Williams Hefin Wyn, Cross Dónall Eoin, Crump Heather Louise, Drost Cornelis Jan, Thomas Christopher James
Institute of Biological, Environmental and Rural Sciences, Aberystwyth University, Aberystwyth, Wales.
Parasit Vectors. 2015 Aug 28;8:440. doi: 10.1186/s13071-015-1046-4.
There is increasing evidence that the geographic distribution of tick species is changing. Whilst correlative Species Distribution Models (SDMs) have been used to predict areas that are potentially suitable for ticks, models have often been assessed without due consideration for spatial patterns in the data that may inflate the influence of predictor variables on species distributions. This study used null models to rigorously evaluate the role of climate and the potential for climate change to affect future climate suitability for eight European tick species, including several important disease vectors.
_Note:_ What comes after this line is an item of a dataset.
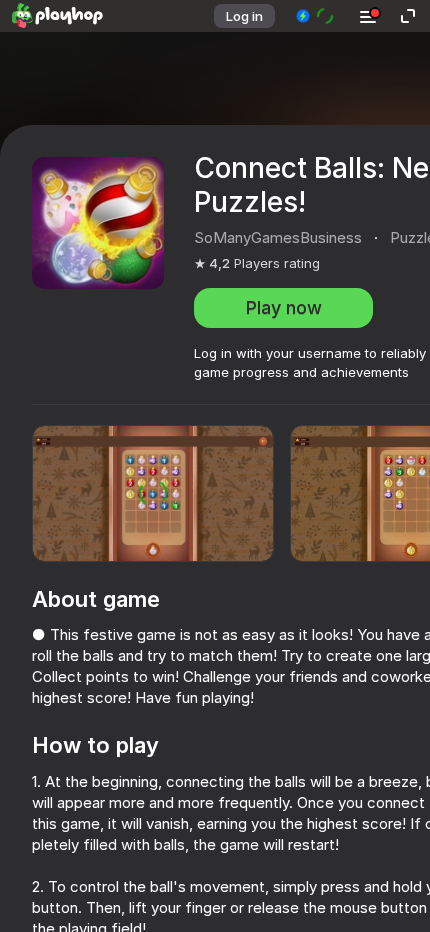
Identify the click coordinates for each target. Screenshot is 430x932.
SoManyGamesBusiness (278, 237)
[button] (315, 16)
We undertook a comparative assessment of the performance of Maxent and Mahalanobis Distance SDMs based on observed data against those of null models based on null species distributions or null climate data. This enabled the identification of species whose distributions demonstrate a significant association with climate variables. Latest generation (AR5) climate projections were subsequently used to project future climate suitability under four Representative Concentration Pathways (RCPs).
Seven out of eight tick species exhibited strong climatic signals within their observed distributions. Future projections intimate varying degrees of northward shift in climate suitability for these tick species, with the greatest shifts forecasted under the most extreme RCPs. Despite the high performance measure obtained for the observed model of Hyalomma lusitanicum, it did not perform significantly better than null models; this may result from the effects of non-climatic factors on its distribution.
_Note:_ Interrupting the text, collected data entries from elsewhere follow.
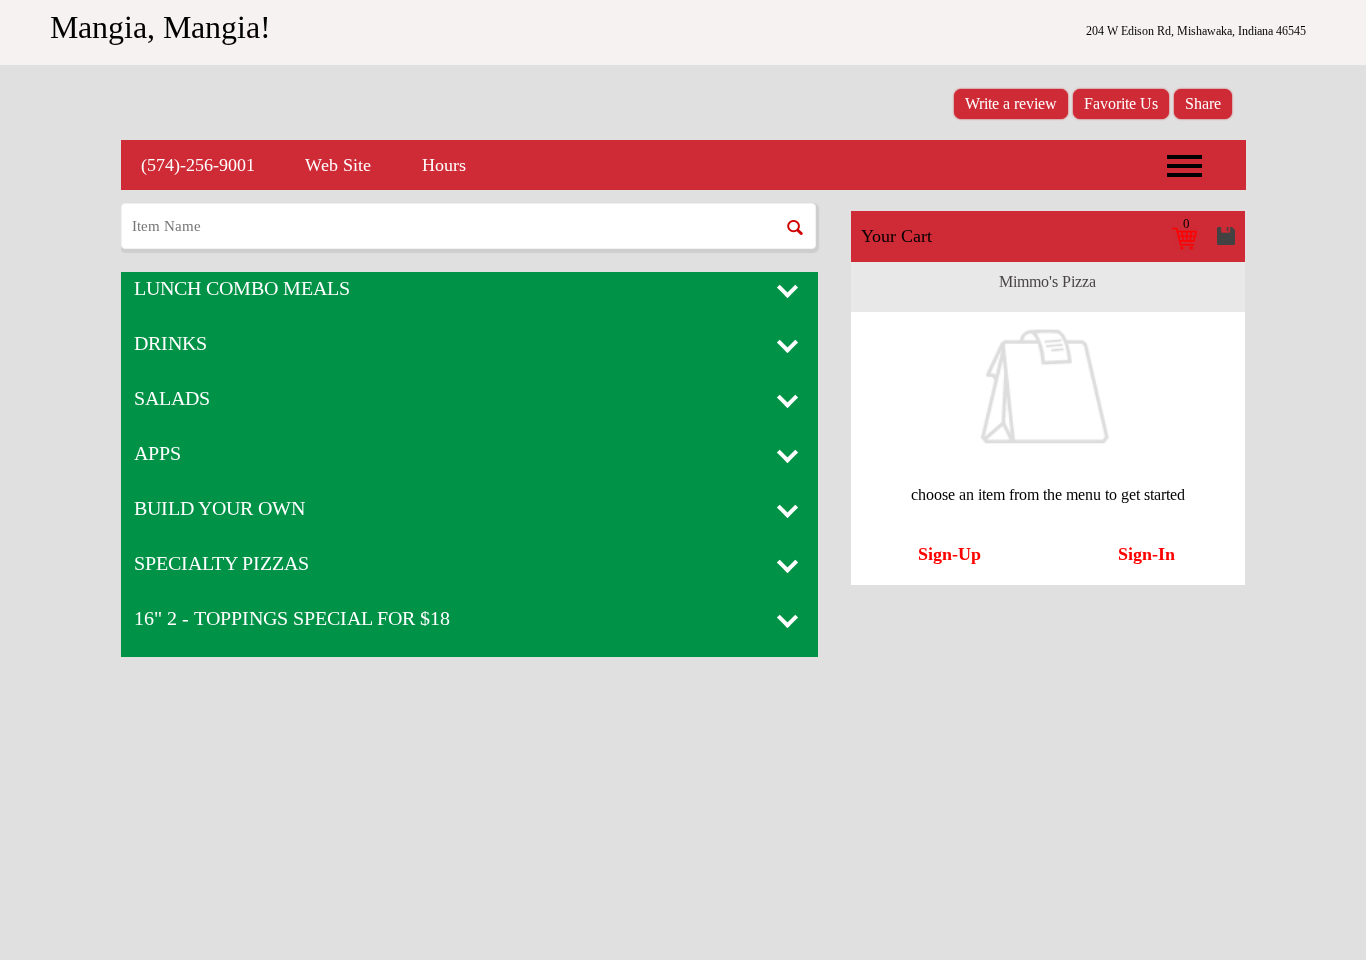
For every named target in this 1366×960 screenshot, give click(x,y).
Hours (444, 165)
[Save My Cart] (1226, 236)
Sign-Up (949, 554)
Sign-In (1146, 554)
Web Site (338, 165)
By comparing observed SDMs with null models, our results allow confidence that we have identified climate signals in tick distributions that are not simply a consequence of spatial patterns in the data. Observed climate-driven SDMs for seven out of eight species performed significantly better than null models, demonstrating the vulnerability of these tick species to the effects of climate change in the future.
越来越多的证据表明蜱虫物种的地理分布正在发生变化。虽然相关的物种分布模型(SDMs)已被用于预测可能适合蜱虫生存的区域,但这些模型在评估时往往没有充分考虑数据中的空间模式,而这种模式可能会夸大预测变量对物种分布的影响。本研究使用空模型来严格评估气候的作用以及气候变化对欧洲八种蜱虫物种(包括几种重要的疾病传播媒介)未来气候适宜性的潜在影响。
我们基于观测数据对最大熵模型(Maxent)和马氏距离物种分布模型(Mahalanobis Distance SDMs)的性能与基于空物种分布或空气候数据的空模型进行了比较评估。这使得能够识别其分布与气候变量显示出显著关联的物种。随后使用最新一代(AR5)气候预测来预测四种代表性浓度路径(RCPs)下的未来气候适宜性。
八种蜱虫物种中有七种在其观测分布范围内表现出强烈的气候信号。未来预测表明,这些蜱虫物种的气候适宜性将有不同程度的向北转移,在最极端的RCPs下预测的转移幅度最大。尽管葡萄牙璃眼蜱(Hyalomma lusitanicum)的观测模型获得了较高的性能指标,但它的表现并不比空模型显著更好;这可能是由于非气候因素对其分布的影响。
通过将观测到的物种分布模型与空模型进行比较,我们的结果使我们有信心确定蜱虫分布中的气候信号并非仅仅是数据空间模式的结果。八种物种中有七种观测到的受气候驱动的物种分布模型的表现显著优于空模型,这表明这些蜱虫物种未来易受气候变化的影响。